Yaşamadıklarımızı yaşamış gibi, tecrübe etmediklerimizi etmiş gibi, müşahede etmediklerimize şahit olmuşuz gibi hallere büründüğümüzden gafletimiz katlandıkça katlandı.

Kendi kulluğumuzu tam bir iman, şuur ve aksiyon ile ifa etmek yerine başkalarının kulluklarının zabıtası olmayı yeğler olduk.

Bu kolayımıza geldi.

Hoşumuza gitti.

Bu sebeplerle sosyal mecralar sahte şeyh, mürşit, hoca ve dervişlerden geçilmez oldu.

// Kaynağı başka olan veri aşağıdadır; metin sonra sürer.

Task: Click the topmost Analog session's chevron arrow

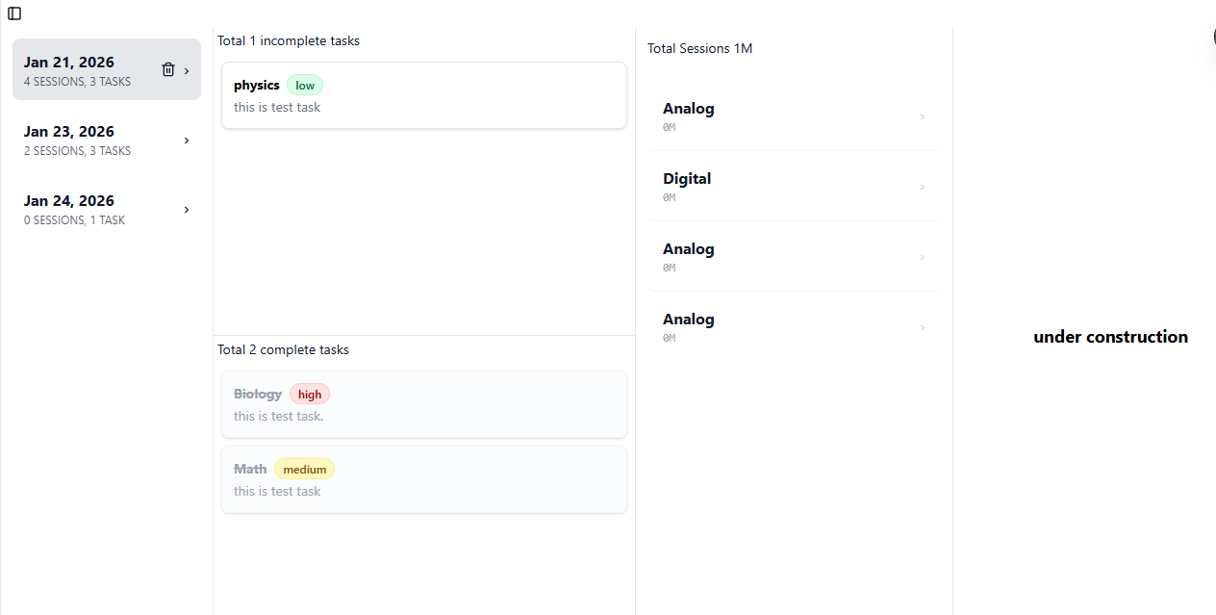Action: pyautogui.click(x=923, y=117)
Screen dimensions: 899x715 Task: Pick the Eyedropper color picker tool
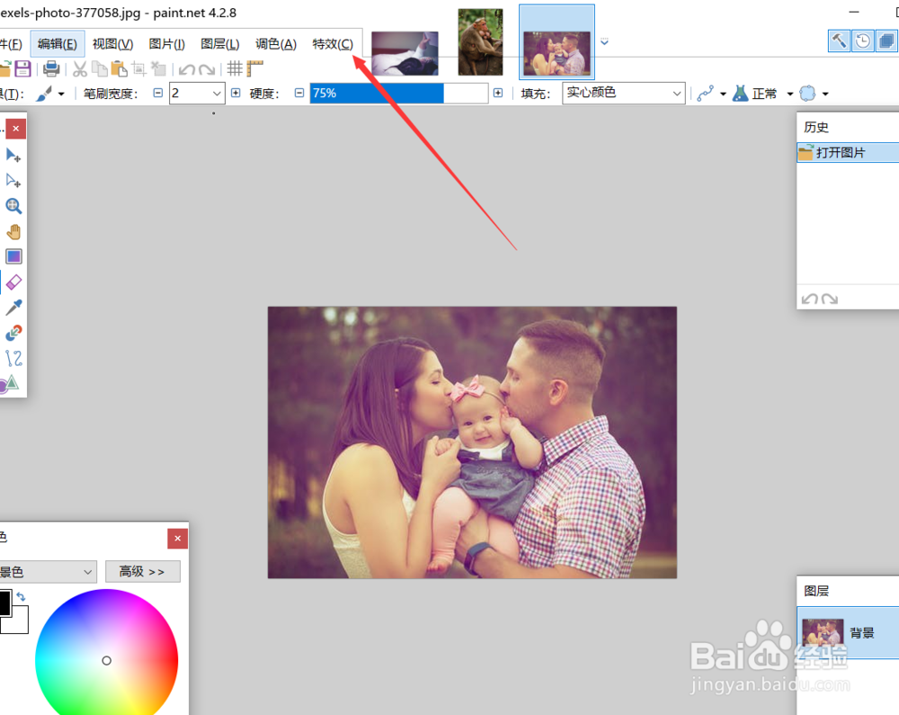(13, 307)
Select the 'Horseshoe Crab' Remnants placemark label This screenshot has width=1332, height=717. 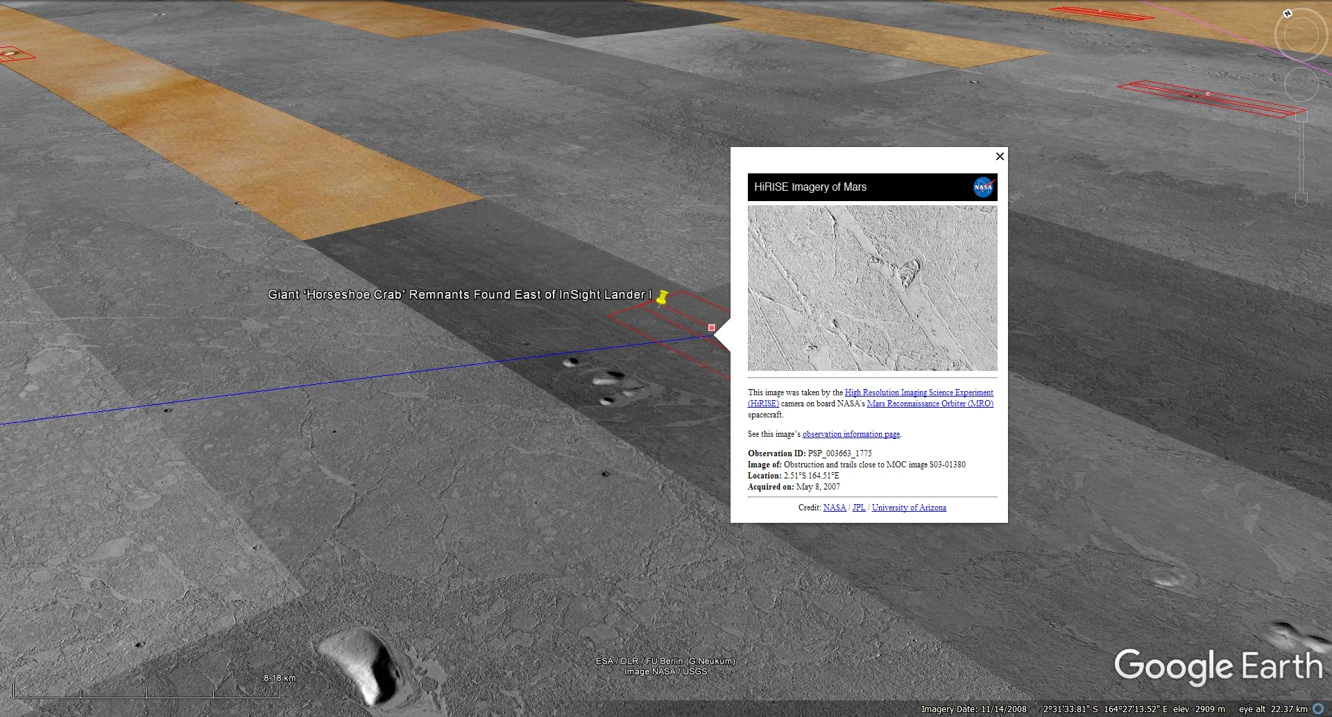click(x=459, y=295)
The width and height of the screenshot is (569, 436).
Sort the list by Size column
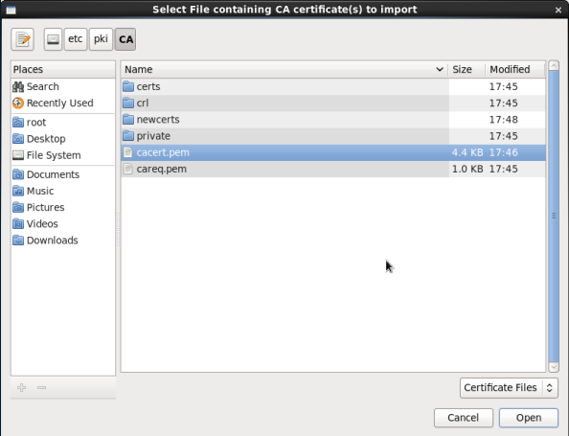tap(467, 69)
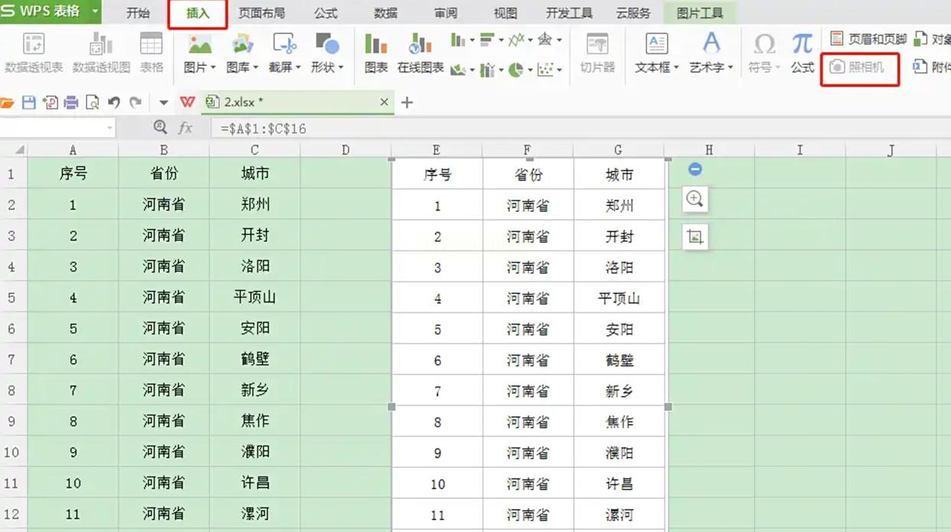Expand the 艺术字 word art dropdown
Image resolution: width=951 pixels, height=532 pixels.
(711, 67)
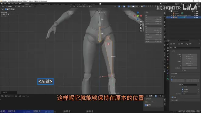Expand the Camera item in the outliner

(x=171, y=13)
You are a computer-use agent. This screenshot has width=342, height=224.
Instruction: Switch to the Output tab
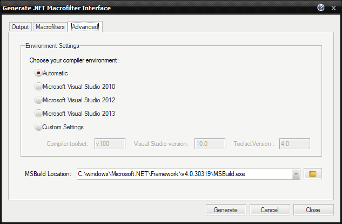point(20,27)

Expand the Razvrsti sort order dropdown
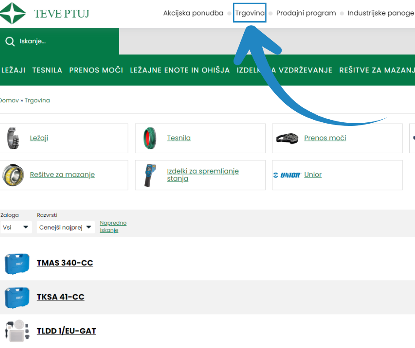coord(65,227)
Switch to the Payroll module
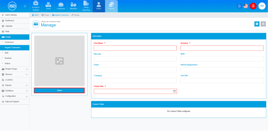The image size is (268, 131). (x=111, y=6)
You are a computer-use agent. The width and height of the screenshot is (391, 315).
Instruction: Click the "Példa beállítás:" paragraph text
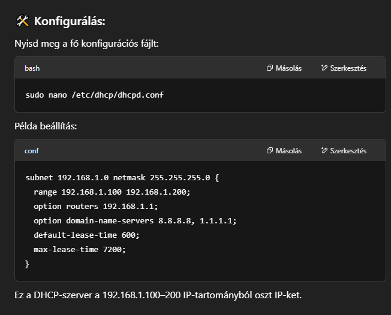point(46,126)
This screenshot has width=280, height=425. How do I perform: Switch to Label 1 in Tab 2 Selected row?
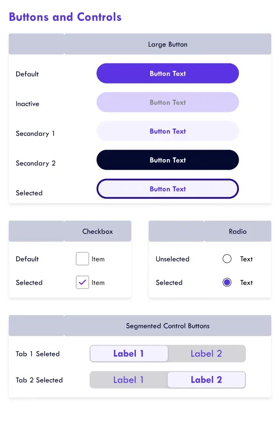pos(128,380)
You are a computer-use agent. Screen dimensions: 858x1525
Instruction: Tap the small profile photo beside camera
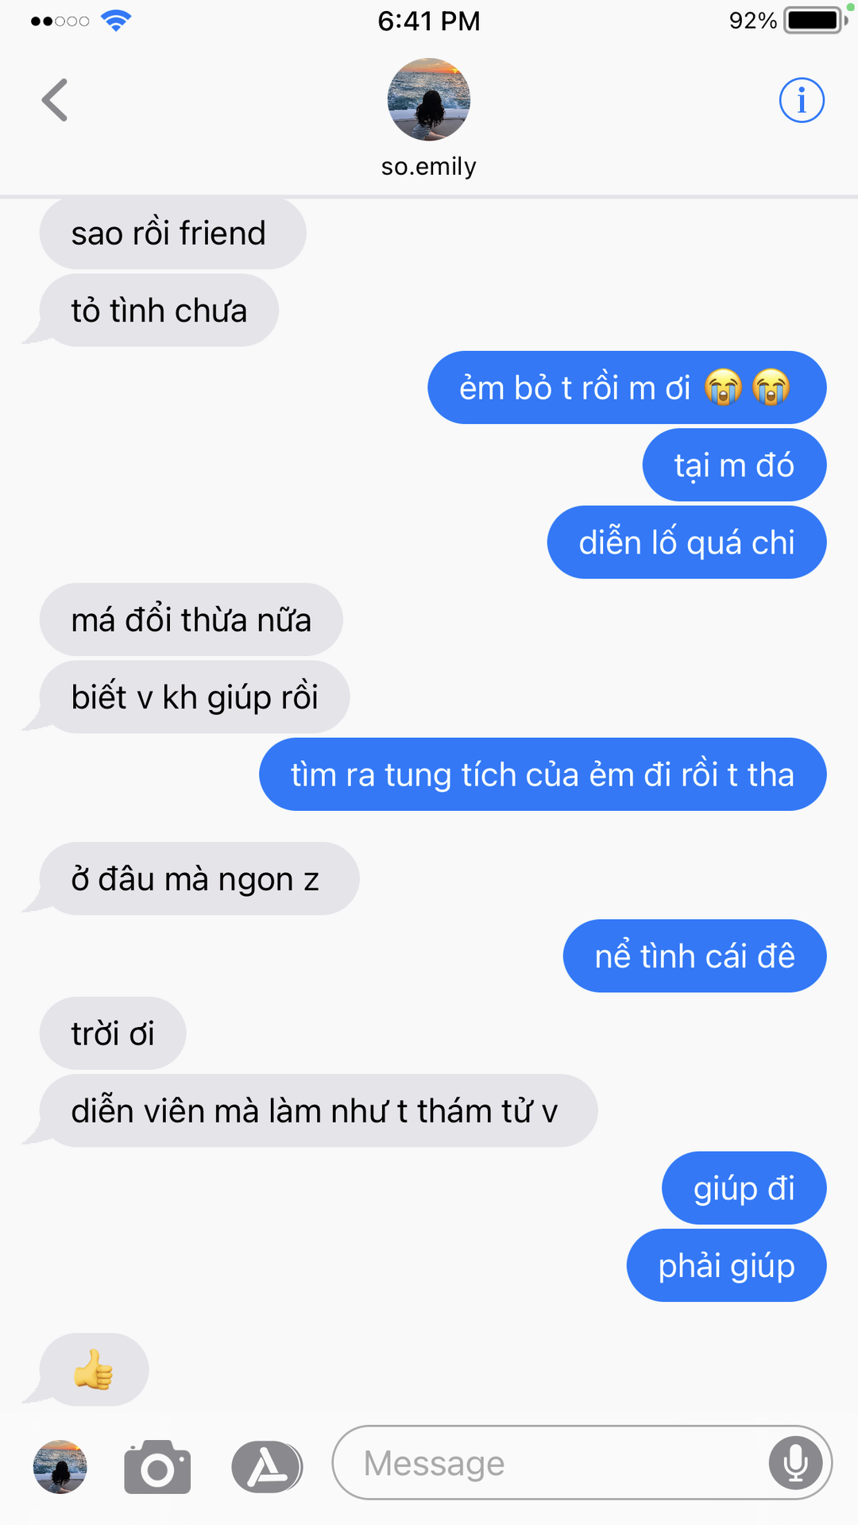[60, 1467]
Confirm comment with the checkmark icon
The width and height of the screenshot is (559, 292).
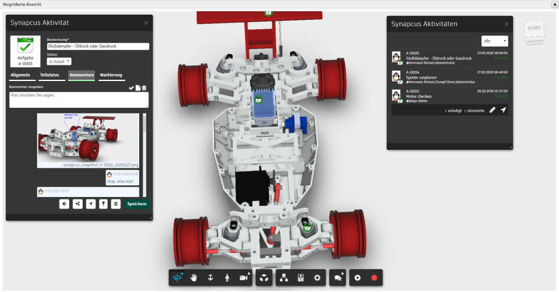click(131, 88)
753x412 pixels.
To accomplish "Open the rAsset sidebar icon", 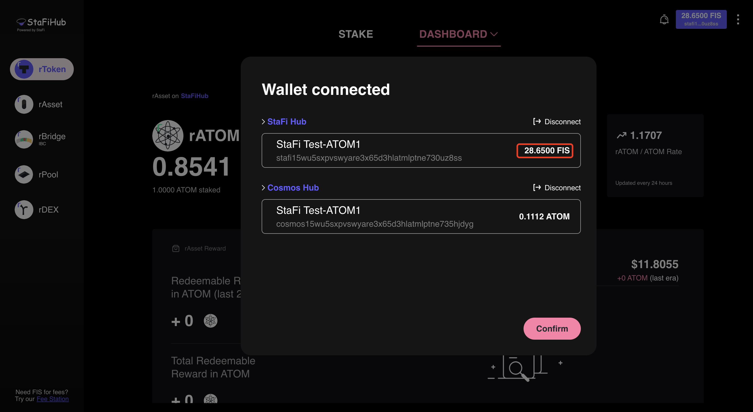I will [24, 104].
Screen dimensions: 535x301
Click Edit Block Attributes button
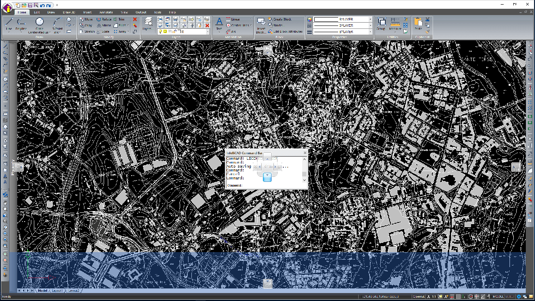click(x=285, y=31)
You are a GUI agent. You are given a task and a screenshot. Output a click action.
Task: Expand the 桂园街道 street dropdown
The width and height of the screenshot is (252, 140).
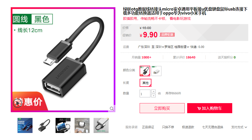pos(182,47)
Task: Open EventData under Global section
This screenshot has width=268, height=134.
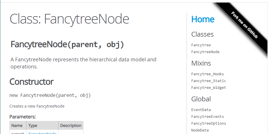Action: 201,110
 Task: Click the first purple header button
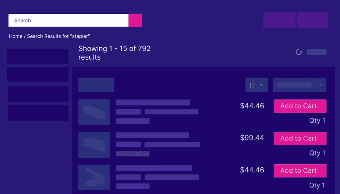pyautogui.click(x=279, y=20)
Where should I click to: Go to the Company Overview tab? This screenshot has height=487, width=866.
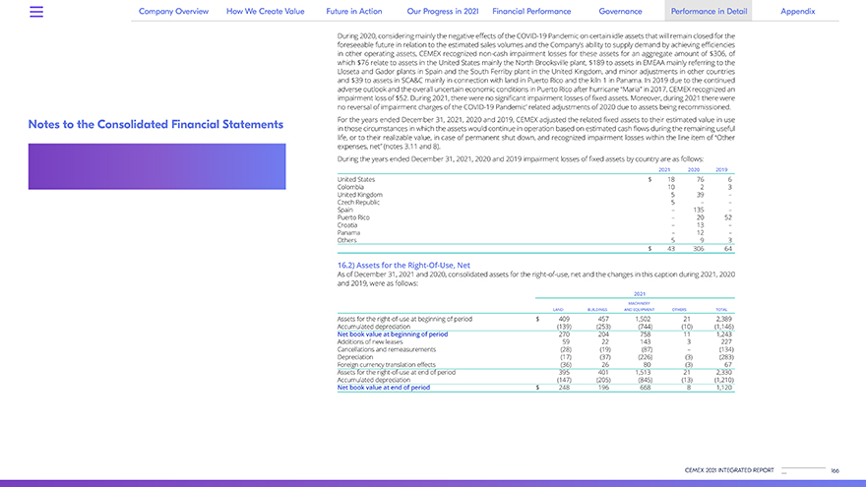(x=173, y=11)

Hepimiz yaşamak yerine sembolik heveslerle anlatıcı olmayı tercih eder olduk.

Alkışla yani övgüyle beslenmeye başladık.

Hazmetmediğimiz, bilinç imbiklerinden geçirip kendimize ait müşahedeler hâline getirmediğimiz şeyleri etrafa afra tafra atarak saçar olduk.

Temsil etmediğimiz bir inancın sembolik heveslerle gönüllü tebliğcisi seviyesine yükselttik kendimizi.

Hakikisi olmak yerine ünvanlarını giyindik.

Ezberlerimizi anladıklarımızmış gibi pazarladık.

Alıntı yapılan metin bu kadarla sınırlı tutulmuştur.